Rien ne va plus pour la filière café du Burundi
Economie

Jeune Afrique, 22/04/2015

Burundi : la filière café à la peine

Vieillissement du verger, aléas climatiques, libéralisation mal ficelée, manque d'investisseurs étrangers... Rien ne va plus pour la filière café, qui peine à franchir le cap de l'industrialisation.

Les Burundais se seraient bien contentés de cultiver leurs jardins. De récolter des haricots secs, dont ils sont les premiers consommateurs au monde, plutôt que du café qu'ils ne boivent pas. Pourtant, depuis les années 1950, la logique coloniale a fait du Burundi l'un des principaux producteurs d'arabica du continent. Au point que la petite cerise rouge fait office de baromètre socio-économique du pays.

La filière emploie directement 55 % de la population active (plus de 4 millions de personnes) et contribue chaque année à 60 % des recettes d'exportation nationales. Autant dire que depuis sa privatisation, encouragée par la Banque mondiale, en 2008, son évolution a été scrutée de très près. Pour un résultat jusque-là plutôt "décevant", de l'aveu même de Tabu Abdallah Manirakiza, le ministre des Finances et de la Planification.

Comme souvent, les petits paysans, qui, à l'origine, devaient être les premiers bénéficiaires de la réforme, "en paient aujourd'hui le prix", déplore Tocoma Sy, représentant de l'ONG belge Broederlijk Delen. "Nous travaillons à perte. Il faudrait que le prix du kilo soit deux fois plus élevé pour que nous puissions espérer gagner de l'argent", confirme un caféiculteur de la région de Ngozi (Nord), qui regrette que l'État ne fixe aucun prix minimum garanti.

Fluctuations

En outre, le cultivateur se trouve dépossédé de sa récolte dès la station de lavage, confiée au secteur privé. "Ce n'est donc plus lui qui décide quand remettre son café au négociant, en fonction des fluctuations des cours", explique un cadre de la Confédération nationale des associations de caféiculteurs (Cnac).

Parce que sa libéralisation a été mal préparée et mal menée, la filière caféicole burundaise risque de rater le virage - ô combien crucial - de la transformation industrielle. Lors de la mise en vente des premiers lots de stations de lavage, les investisseurs ne se sont pas bousculés au portillon.

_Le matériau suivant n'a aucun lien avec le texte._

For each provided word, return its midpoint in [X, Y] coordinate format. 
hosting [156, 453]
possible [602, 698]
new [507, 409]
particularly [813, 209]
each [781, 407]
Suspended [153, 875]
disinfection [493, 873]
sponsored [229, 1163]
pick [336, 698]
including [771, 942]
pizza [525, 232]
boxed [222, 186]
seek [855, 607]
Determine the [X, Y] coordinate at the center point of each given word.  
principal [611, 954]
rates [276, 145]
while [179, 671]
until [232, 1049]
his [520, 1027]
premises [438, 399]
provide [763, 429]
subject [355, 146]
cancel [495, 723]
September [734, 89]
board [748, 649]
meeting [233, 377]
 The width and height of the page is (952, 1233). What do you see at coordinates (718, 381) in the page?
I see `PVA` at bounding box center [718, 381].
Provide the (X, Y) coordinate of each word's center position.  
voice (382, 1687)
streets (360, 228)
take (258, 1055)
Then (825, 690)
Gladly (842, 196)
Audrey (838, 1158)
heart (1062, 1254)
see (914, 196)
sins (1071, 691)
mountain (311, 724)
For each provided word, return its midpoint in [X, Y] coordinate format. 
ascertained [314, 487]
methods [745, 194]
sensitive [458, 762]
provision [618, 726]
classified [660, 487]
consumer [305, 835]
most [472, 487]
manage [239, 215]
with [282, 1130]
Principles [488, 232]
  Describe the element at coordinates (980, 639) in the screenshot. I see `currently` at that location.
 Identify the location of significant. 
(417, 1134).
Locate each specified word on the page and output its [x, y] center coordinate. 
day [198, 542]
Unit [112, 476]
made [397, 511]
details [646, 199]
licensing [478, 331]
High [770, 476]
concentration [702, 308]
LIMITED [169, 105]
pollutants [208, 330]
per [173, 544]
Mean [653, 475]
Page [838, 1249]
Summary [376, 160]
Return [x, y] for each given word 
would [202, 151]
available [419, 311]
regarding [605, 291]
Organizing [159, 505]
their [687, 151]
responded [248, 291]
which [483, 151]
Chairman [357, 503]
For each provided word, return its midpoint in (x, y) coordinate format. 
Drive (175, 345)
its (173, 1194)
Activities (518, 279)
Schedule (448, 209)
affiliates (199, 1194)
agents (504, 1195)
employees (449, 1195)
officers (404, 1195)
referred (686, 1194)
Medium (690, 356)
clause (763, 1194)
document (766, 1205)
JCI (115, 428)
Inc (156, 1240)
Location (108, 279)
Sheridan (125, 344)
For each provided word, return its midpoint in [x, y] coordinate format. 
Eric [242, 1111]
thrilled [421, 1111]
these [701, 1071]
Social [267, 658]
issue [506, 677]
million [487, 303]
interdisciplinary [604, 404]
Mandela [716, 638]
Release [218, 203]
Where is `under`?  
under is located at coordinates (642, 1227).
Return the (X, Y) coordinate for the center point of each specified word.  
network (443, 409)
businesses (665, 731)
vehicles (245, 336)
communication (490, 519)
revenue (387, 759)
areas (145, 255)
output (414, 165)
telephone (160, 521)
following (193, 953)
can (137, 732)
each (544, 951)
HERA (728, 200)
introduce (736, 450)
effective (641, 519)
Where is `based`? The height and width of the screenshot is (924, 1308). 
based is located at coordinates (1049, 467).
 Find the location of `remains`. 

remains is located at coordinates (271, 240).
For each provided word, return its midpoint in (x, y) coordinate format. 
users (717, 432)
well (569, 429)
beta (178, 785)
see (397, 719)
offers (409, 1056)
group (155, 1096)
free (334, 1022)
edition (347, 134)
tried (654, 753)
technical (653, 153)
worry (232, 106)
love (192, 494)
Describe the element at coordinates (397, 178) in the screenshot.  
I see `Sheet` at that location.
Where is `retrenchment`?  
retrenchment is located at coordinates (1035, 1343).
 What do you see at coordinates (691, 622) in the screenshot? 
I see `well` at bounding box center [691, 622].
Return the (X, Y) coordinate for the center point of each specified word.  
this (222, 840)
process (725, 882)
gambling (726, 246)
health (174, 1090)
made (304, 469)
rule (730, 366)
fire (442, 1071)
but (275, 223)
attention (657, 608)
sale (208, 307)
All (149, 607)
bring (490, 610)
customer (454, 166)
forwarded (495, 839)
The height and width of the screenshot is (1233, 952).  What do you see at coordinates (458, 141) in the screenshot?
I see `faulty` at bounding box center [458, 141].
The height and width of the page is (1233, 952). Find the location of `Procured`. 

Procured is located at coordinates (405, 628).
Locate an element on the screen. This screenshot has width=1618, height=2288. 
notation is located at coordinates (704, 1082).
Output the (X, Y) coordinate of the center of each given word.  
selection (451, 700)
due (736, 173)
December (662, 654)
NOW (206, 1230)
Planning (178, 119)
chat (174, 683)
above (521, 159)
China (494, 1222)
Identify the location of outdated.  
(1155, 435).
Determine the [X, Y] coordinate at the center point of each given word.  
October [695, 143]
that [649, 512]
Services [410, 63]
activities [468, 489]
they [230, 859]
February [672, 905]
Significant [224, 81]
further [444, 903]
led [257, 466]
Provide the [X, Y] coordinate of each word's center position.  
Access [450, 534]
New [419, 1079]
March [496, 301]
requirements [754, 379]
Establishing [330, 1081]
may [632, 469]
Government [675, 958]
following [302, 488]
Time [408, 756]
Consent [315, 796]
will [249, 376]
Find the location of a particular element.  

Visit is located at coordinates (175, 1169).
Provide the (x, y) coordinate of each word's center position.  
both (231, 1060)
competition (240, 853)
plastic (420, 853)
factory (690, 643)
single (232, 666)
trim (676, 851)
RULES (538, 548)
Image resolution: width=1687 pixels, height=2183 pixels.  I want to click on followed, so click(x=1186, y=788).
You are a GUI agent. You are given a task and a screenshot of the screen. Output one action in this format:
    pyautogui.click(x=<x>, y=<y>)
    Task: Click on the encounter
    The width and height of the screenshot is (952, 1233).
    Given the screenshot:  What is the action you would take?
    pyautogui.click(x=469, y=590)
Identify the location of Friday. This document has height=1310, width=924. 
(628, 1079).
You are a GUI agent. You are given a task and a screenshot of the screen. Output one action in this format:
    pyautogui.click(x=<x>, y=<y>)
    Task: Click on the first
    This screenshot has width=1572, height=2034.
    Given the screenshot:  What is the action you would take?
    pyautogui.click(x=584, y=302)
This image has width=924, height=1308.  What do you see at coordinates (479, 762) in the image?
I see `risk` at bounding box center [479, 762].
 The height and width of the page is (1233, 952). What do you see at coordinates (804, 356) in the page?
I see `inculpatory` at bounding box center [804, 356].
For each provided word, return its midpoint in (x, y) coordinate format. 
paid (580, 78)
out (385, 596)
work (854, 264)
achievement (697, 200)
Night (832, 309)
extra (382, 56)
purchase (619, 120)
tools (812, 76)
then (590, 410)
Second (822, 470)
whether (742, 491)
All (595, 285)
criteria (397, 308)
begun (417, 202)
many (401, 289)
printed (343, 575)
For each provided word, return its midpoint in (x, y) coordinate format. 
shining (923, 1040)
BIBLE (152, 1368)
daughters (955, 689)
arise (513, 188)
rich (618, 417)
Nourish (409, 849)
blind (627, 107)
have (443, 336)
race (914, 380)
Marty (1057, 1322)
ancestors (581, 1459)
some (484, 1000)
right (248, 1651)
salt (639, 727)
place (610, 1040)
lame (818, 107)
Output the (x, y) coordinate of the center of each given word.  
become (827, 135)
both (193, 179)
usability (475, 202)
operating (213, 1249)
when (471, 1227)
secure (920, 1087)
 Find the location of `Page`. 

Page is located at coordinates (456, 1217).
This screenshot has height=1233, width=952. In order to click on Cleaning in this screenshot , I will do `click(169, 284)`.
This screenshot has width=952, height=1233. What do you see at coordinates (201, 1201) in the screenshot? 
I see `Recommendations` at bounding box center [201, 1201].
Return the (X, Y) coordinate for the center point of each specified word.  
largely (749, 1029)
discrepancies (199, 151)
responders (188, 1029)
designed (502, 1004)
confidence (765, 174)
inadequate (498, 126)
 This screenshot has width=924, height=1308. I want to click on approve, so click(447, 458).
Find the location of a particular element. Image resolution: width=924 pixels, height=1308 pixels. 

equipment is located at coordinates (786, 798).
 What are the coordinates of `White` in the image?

Par ailleurs, les coûts se sont révélés bien trop élevés pour les producteurs locaux, qui se trouvent dans l'impossibilité de mobiliser le million de dollars nécessaire pour participer aux appels d'offres du gouvernement. Jusqu'à présent, seul le suisse Webcor a fait l'acquisition de treize stations... sur les cent dix-sept que compte le pays. Toujours faute d'investisseurs, le Burundi ne torréfie encore que 5 % de sa production à l'intérieur du pays.

À genoux

Conscient des failles du système, le gouvernement vient d'autoriser les coopératives de planteurs à participer aux prochaines ventes. Mais l'organisation reste à trouver, ainsi que les capitaux, dont ils manquent cruellement. Mis à genoux par de longues années de guerre civile, le secteur ne s'est toujours pas relevé.

Environ 24 000 tonnes de café vert (débarrassé de ses enveloppes) ont été produites au cours de la campagne 2012-2013 (contre 40 000 t au début des années 1990), seulement 11 500 t ont été récoltées en 2013-2014 et, pour la campagne en cours, la production ne devrait pas dépasser les 10 000 t. Le manque d'intrants, le vieillissement du verger et les aléas climatiques provoquent des fluctuations qui vont du simple au double d'une année sur l'autre.

Et il est impossible d'améliorer les rendements sur des parcelles aussi réduites, disséminées dans tout le pays... La priorité, pour la Banque mondiale comme pour les transformateurs, reste donc de stabiliser les volumes de production pour permettre à la filière de faire face aux variations des cours internationaux.

"Nous pourrons ainsi améliorer les revenus des paysans", estime-t-on au ministère de l'Agriculture. La qualité reconnue de son arabica doit également permettre au Burundi de mieux valoriser sa production sur les marchés. "Sinon, nous risquons de voir nos caféiculteurs abandonner, au profit d'autres cultures plus rentables", redoute Tocoma Sy, qui espère voir l'État se réimpliquer dans l'encadrement de la filière.